Dua jam yang lalu. Dalam perjalanan menuju Manado dari tempat tinggal kami di Pineleng, saya sekendaraan umum dengan seorang ibu. Mungkin 60-an tahun. Rambutnya beruban di sana sini. Ketika ia berbicara, kelihatan sekali deretan giginya yang tidak asli lagi.
Beliau berbagi kepedihan hatinya dengan penumpang lain, seorang bapak yang sepantaran usia dengannya. Paling tidak dari tampilan fisik (penampilan bisa menipu bukan?).

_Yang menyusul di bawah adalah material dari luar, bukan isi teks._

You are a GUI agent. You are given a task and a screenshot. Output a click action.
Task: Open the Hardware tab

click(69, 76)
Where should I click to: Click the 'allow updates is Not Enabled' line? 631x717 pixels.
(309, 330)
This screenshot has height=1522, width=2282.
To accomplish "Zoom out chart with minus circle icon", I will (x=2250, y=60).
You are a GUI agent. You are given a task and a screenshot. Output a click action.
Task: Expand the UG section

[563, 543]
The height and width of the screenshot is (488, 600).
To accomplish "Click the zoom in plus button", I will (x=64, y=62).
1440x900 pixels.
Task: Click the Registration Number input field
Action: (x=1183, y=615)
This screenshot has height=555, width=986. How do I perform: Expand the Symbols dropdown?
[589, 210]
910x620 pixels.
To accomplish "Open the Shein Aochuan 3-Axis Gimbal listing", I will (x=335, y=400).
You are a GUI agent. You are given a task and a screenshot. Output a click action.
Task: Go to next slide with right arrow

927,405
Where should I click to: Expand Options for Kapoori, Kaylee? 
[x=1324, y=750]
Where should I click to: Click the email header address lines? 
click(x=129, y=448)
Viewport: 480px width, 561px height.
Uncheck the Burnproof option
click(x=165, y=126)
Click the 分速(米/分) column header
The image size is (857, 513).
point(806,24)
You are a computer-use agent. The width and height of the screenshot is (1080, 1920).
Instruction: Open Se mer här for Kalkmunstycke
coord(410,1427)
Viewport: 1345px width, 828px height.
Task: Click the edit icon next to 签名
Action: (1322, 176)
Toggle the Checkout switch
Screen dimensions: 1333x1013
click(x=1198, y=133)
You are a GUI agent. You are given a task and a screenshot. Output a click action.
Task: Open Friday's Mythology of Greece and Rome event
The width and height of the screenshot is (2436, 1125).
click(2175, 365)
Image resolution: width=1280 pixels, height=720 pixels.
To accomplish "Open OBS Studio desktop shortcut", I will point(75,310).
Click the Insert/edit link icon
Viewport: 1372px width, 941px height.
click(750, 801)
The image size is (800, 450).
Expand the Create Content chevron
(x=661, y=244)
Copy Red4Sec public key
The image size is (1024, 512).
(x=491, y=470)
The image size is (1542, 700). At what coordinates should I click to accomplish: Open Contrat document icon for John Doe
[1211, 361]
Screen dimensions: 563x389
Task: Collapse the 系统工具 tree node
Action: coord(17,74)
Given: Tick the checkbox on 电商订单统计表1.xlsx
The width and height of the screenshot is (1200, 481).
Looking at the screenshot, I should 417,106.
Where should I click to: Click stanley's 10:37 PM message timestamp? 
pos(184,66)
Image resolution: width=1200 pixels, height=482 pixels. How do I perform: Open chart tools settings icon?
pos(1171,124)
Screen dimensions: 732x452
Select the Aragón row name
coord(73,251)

Apa yang mereka percakapkan? Lebih tepatnya apa yang ibu ini ceritakan kepada sang bapak?
Saya tidak sengaja menguping (hanya ada empat orang di dalam mobil itu: saya, sopir dan ibu-bapak tua itu). Dan memang tidak perlu menguping untuk mendengar kisah sang ibu. Suaranya menggelegar.
Ada orang yang mencaplok tanah beliau. Menurutnya, "Tidak pernah ada jual-beli, tidak pernah ada perjanjian; tanah itu tidak pernah dihibahkan". Singkatnya, tanah itu masih 100 % miliknya. Tapi itu dulu. Dengan uang yang melimpah di tangan, sang pencaplok berusaha dengan segala cara untuk merebut tanah itu. Dan ia menang.
Dan suara yang menggelegar ketika bercerita itu adalah suara yang marah tapi tidak berdaya. Suara yang menuntut keadilan tetapi tidak tahu apa yang harus dilakukan. Itu suara keputusasaan.
Pernahkah Anda marah tetapi tidak bisa berbuat sesuatu selain melampiaskan kemarahan? Pernahkah Anda sedemikian marah tetapi tidak melihat jalan keluar apapun untuk masalah Anda?
Itu jenis kemarahan yang paling menyakitkan. Itu jenis kemarahan yang paling pilu. Kemarahan orang-orang kalah dan tak berdaya.
Di penghujung kemarahannya, sang ibu berkata yakin, "Saya tidak punya siapa-siapa untuk membela saya. Tetapi Tuhan tidak akan tinggal diam. Biarlah Dia yang akan membalasnya".
Keyakinan itu menghujam ulu hati saya.
Dua malam lalu saya menonton sebuah film lama tahun 2006, Black Snake Moan judulnya. Para pemainnya, antara lain, Samuel L. Jackson, Justin Timberlake dan Christina Ricci.
"Mengapa kamu berdoa kepada Tuhan?", tanya Christina Ricci kepada seorang pengkotbah.
"Ketika tidak seorang berpihak padamu. Bahkan ketika kamupun tidak percaya pada kemampuanmu sendiri, ada Tuhan di atas sana. Kamu bisa menggantungkan harapanmu pada-Nya".
"Saya berdoa bukan supaya saya diberikan kebahagiaan di akhirat. Bukan juga kemuliaan di surga. Saya berdoa supaya Tuhan menguatkan saya menjalani hari-hari di dunia ini" kata sang pendeta, tenang dan meyakinkan.
Ada saat dalam hidup kita ketika Tuhanlah harapan kita yang terakhir. Jangan sampai kehilangan harapan itu.